Comment by jstummbillig
Comment by jstummbillig 2 days ago
Most of us actually drive a car to get somewhere. The car, and the driving, are just a modality. Which is the point.
Comment by jstummbillig 2 days ago
Most of us actually drive a car to get somewhere. The car, and the driving, are just a modality. Which is the point.
Most of us actually want to get some where to do an activity to enjoy ourselves. The getting there, and activity, are just modalities.
This leads to us asking the deepest question of all: What is the point of our existence. Or as someone suggests lower down, in our current form all needs could ultimately be satisfied if AI just provided us with the right chemicals. (Which drug addicts already understand)
This can be answered though, albeit imperfectly. On a more reductionist level, we are the cosmos experiencing itself. Now there are many ways to approach this. But just providing us with the right chemicals to feel pleasure/satisfaction is a step backwards. All the evolution of a human being, just to end up functionally like an amoeba or a bacteria.
So we need to retrace our steps backwards in this thought process.
I could write a long essay on this.
But, to exist in first place, and to keep existing against all the constraints of the universe, is already pretty fucking amazing.
Whether we do all the things we do, just in order to stay alive and keep existing, or if the point is to be the cosmos “experiencing itself”, is pretty much two sides of the same coin.
Well the need is to arrive where you are going.
If we were in an imagined world and you are headed to work
You either walk out your door and there is a self driving car, or you walk out of your door and there is a train waiting for you or you walk out of your door and there is a helicopter or you walk out of your door and there is a literal worm hole.
Let's say all take the same amount of time, are equally safe, same cost, have the same amenities inside, and "feel the same" - would you care if it were different every day?
I don't think I would.
Maybe the wormhole causes slight nausea ;)
> Well the need is to arrive where you are going.
In order to get to your destination, you need to explain where you want to go. Whatever you call that “imperative language”, in order to actually get the thing you want, you have to explain it. That’s an unavoidable aspect of interacting with anything that responds to commands, computer or not.
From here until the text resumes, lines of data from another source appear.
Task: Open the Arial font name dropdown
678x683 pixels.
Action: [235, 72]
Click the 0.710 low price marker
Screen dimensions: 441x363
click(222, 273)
If the AI misunderstands those instructions and takes you to a slightly different place than you want to go, that’s a huge problem. But it’s bound to happen if you’re writing machine instructions in a natural language like English and in an environment where the same instructions aren’t consistently or deterministically interpreted. It’s even more likely if the destination or task is particularly difficult/complex to explain at the desired level of detail.
There’s a certain irreducible level of complexity involved in directing and translating a user’s intent into machine output simply and reliably that people keep trying to “solve”, but the issue keeps reasserting itself generation after generation. COBOL was “plain english” and people assumed it would make interacting with computers like giving instructions to another employee over half a century ago.
The primary difficulty is not the language used to articulate intent, the primary difficulty is articulating intent.
this is a weak argument.. i use normal taxis and ask the driver to take me to a place in natural language - a process which is certainly non deterministic.
I think it’s pretty obvious but most people would prefer a regular schedule not a random and potentially psychologically jarring transportation event to start the day.
> your car is non-deterministic
it's not as far as your experience goes - you press pedal, it accelerates. You turn the steering, it goes the way it turns. What the car does is deterministic.
More importantly, it does this every time, and the amount of turning (or accelerating) is the same today as it was yesterday.
If an LLM interpreted those inputs, can you say with confidence, that you will accelerate in a way that you predicted? If that is the case, then i would be fine with an LLM interpreted input to drive. Otherwise, how do you know, for sure, that pressing the brakes will stop the car, before you hit somebody in front of you?
of course, you could argue that the input is no longer your moving the brake pads etc - just name a destination and you get there, and that is suppose to be deterministic, as long as you describe your destination correctly. But is that where LLM is at today? or is that the imagined future of LLMs?
Sometimes it doesn't though. Sometimes the engine seizes because a piece of tubing broke and you left your coolant down the road two turns ago. Or you steer off a cliff because there was coolant on the road for some reason. Or the meat sack in front of the wheel just didn't get enough sleep and your response time is degraded and you just can't quite get the thing to feel how you usually do. Ultimately the failure rate is low enough to trust your life on it, but that's just a matter of degree.
The situations you described reflects a System that has changed. And if the System has changed, then a change in output is to be expected.
It's the same as having a function called "factorial" but you change the multiplication operation to addition instead.
If this was a good answer to mobility, people would prefer the bus over their car. It’s non-deterministic - when will it come? How quick will i get there? Will i get to sit? And it’s operated by an intelligent agent (driver).
Every reason people prefer a car or bike over the bus is a reason non-deterministic agents are a bad interface.
And that analogy works as a glimpse into the future - we’re looking at a fast approaching world where LLMs are the interface to everything for most of us - except for the wealthy, who have access to more deterministic services or actual human agents. How long before the rich person car rental service is the only one with staff at the desk, and the cheaper options are all LLM based agents? Poor people ride the bus, rich people get to drive.